Backups will record the request sent by primary, and the timestamp we mentioned earlier will help backups avoid missing the operation, and backups will send a confirmation message when the request is recorded. After the primary receives the confirmation message from the majority, it executes the request and returns the result to the client. But here's a question: backups don't need to execute the request.
►view-change protocol
The process of creating a new view as a result of a fault is similar to Paxos, which is to first propose a new View-id and then propose a new view.
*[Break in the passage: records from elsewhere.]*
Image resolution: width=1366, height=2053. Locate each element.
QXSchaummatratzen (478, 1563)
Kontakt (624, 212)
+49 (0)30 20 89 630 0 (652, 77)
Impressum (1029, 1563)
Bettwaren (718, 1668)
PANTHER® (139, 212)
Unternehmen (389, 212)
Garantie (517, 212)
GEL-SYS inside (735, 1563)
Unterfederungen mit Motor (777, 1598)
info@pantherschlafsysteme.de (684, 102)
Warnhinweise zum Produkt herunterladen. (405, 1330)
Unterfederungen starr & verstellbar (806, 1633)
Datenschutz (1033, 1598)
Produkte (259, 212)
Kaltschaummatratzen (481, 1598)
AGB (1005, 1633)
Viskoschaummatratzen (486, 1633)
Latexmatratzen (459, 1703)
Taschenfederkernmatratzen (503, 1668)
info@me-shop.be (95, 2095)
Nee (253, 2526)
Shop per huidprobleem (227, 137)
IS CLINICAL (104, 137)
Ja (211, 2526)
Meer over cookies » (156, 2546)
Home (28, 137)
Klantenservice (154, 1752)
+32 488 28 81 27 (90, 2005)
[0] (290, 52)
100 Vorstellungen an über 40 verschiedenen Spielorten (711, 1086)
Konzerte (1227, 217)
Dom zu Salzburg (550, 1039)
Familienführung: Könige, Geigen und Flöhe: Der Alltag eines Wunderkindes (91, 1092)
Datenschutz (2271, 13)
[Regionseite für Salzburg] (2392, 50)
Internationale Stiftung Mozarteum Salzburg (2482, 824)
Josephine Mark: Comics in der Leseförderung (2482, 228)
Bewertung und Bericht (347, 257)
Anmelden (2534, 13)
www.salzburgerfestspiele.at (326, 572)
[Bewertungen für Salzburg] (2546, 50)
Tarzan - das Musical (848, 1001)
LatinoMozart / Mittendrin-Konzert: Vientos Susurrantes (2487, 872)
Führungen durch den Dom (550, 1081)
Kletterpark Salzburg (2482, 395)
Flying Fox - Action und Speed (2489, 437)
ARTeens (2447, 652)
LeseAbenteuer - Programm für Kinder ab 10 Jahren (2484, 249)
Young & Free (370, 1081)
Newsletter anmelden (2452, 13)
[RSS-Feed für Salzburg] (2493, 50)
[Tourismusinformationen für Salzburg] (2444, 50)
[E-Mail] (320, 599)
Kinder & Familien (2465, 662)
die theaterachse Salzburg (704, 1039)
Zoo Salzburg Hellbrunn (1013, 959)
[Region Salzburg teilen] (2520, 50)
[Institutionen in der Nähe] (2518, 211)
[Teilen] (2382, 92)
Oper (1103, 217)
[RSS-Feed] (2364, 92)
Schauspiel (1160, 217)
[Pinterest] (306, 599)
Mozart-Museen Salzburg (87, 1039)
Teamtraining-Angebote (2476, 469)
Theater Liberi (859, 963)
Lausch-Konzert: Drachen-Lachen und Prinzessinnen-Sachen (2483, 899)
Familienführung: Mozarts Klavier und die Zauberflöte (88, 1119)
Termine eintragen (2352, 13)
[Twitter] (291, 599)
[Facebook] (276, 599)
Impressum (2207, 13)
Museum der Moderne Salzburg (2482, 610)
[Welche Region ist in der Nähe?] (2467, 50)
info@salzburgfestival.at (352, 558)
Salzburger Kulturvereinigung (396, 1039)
Figure 4 Below is the process of this View-change protocol:
When the View Manager (View-id cohort) picks up the new View-id, it sends a VIEW_CHANGE_ARG message to the other cohorts, and after that you send me back to pick the new view and primary.
►optimizations
One optimization of the model is that the Protocol requires all requests to be broadcast to backups, including read-only operations, but this article takes the optimization that if the majority commitment in backups 60 seconds does not form a new view,primary will temporarily reply to read-only requests, Instead of broadcasting it to backups. Another optimization is: If you want to detect a failure, at least three replicas, we can reduce to two replicas, and let the third Machine act as an observer role, that is, the normal situation will not participate in the execution of the request, only if the failure or network Partition then joins the consistency protocol to form a view with the other two machines.